◆ To do
Your answer should be every line below that includes the word "computer".

◆ Source material
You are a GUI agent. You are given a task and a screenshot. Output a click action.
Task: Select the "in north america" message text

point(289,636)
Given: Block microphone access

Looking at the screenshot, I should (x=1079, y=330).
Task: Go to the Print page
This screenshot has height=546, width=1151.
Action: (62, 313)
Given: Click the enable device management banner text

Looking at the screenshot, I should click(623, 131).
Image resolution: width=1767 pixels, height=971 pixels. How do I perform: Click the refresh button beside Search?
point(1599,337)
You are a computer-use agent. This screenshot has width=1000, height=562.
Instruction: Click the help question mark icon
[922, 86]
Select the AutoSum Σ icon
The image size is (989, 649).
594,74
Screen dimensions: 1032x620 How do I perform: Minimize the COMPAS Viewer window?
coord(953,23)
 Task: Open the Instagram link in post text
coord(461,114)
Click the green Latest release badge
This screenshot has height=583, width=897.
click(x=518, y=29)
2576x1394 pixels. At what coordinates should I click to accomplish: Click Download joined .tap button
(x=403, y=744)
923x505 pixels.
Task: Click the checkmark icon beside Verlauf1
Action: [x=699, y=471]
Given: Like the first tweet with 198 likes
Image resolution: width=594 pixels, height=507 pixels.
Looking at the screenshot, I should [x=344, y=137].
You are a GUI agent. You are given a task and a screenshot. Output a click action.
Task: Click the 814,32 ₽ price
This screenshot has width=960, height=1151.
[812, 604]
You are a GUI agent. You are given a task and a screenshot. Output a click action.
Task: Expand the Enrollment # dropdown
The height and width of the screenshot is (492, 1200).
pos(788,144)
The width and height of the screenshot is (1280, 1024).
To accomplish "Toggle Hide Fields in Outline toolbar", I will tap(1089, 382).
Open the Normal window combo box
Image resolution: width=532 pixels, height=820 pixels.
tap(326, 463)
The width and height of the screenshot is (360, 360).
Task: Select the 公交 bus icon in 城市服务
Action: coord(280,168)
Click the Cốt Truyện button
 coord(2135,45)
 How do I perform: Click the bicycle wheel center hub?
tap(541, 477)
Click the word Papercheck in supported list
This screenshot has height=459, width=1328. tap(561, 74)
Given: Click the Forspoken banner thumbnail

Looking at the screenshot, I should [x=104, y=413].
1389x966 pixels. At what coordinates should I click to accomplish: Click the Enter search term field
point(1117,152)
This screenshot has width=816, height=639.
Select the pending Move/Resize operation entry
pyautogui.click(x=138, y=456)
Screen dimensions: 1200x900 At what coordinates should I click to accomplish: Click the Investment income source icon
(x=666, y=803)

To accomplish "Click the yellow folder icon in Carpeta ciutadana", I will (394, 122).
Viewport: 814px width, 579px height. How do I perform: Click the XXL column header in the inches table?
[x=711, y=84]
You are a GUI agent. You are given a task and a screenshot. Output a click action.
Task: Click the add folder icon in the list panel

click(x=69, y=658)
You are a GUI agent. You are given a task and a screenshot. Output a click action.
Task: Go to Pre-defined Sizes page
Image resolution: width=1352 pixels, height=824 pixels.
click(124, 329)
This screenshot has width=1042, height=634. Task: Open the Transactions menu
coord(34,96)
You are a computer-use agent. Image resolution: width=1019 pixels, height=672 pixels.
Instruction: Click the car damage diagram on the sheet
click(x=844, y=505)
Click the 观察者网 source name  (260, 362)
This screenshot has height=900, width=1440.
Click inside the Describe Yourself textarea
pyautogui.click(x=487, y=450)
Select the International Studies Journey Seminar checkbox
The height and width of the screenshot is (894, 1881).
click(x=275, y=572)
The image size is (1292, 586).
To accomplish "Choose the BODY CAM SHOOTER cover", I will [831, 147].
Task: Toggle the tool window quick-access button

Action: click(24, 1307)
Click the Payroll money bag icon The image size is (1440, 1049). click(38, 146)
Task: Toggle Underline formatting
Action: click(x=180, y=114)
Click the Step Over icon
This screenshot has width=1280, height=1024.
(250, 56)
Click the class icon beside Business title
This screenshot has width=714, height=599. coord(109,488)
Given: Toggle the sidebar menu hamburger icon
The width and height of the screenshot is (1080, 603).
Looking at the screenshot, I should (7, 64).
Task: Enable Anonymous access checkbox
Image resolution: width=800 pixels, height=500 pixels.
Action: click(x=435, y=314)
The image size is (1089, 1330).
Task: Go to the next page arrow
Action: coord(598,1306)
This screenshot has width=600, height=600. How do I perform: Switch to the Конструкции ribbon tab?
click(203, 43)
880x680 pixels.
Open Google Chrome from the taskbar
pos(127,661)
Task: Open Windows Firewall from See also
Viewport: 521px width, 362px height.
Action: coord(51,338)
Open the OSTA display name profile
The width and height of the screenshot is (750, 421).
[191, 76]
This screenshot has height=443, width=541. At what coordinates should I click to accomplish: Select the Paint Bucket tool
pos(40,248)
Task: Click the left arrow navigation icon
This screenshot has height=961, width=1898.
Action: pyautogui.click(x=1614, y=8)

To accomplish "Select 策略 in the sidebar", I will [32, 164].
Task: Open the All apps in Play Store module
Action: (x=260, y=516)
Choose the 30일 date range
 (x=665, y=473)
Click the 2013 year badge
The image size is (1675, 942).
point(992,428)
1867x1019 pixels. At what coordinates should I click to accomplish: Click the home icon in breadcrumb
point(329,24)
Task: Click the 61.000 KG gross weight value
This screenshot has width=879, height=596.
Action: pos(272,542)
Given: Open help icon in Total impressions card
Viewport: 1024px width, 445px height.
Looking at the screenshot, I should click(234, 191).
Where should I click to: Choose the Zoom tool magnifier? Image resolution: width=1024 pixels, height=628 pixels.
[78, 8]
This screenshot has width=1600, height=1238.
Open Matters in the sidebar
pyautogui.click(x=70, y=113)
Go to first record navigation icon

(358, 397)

◆ Output
You are a computer-use agent. This screenshot has width=1000, height=562.
You are a computer-use agent. Image resolution: width=1019 pixels, height=672 pixels.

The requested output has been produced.